Instruction -> Format the lines from the one containing "has width=620, height=441." through the one containing "What do you see at coordinates (96, 64)" as a JSON list of strings, with one string per line and blank lines left out.

Source material ->
>>>>>

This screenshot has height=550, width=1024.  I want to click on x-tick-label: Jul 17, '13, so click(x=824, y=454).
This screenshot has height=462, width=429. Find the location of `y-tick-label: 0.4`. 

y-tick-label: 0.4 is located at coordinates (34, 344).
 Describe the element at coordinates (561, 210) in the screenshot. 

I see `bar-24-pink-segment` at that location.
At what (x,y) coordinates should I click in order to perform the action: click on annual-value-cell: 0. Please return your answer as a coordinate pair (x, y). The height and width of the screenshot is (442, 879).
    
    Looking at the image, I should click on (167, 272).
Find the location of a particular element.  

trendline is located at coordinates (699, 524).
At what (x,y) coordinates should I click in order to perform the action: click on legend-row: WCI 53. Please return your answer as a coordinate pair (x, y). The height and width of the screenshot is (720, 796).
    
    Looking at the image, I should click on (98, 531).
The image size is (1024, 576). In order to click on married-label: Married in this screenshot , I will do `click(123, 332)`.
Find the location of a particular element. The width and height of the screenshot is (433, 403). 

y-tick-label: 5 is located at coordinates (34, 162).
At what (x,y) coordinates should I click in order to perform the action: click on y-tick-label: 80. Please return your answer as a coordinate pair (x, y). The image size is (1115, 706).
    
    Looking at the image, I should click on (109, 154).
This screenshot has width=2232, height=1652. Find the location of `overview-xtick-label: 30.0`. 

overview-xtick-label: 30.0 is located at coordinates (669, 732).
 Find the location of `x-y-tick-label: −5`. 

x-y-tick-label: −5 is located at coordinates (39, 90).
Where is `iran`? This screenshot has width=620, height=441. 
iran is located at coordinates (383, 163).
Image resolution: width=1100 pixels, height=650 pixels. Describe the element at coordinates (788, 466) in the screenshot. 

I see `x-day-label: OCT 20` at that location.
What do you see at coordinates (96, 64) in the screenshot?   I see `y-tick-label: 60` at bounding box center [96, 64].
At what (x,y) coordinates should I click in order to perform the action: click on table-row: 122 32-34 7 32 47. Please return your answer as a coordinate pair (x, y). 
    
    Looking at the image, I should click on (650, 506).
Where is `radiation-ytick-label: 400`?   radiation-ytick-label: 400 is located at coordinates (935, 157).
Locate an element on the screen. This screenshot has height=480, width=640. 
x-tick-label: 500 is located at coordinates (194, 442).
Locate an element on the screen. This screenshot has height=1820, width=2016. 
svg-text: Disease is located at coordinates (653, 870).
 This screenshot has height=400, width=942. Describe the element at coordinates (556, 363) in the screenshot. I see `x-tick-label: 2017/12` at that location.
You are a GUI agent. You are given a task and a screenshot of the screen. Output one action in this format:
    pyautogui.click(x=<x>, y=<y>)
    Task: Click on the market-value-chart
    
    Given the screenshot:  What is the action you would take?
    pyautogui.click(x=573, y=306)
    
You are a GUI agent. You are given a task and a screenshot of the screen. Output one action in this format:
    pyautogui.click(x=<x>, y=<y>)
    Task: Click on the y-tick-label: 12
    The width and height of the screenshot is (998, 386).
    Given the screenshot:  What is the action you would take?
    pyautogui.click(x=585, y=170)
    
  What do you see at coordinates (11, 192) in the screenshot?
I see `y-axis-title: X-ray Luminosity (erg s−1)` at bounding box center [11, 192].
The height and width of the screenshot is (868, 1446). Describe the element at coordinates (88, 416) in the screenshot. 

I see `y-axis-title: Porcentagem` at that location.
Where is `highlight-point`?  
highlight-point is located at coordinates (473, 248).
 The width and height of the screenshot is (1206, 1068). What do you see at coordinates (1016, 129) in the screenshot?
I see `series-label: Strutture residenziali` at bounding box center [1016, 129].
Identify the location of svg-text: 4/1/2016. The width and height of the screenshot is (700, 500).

<<<<<

Solution for this task ->
[
  "Where is `iran`? This screenshot has width=620, height=441. ",
  "iran is located at coordinates (383, 163).",
  "Image resolution: width=1100 pixels, height=650 pixels. Describe the element at coordinates (788, 466) in the screenshot. ",
  "I see `x-day-label: OCT 20` at that location.",
  "What do you see at coordinates (96, 64) in the screenshot?   I see `y-tick-label: 60` at bounding box center [96, 64]."
]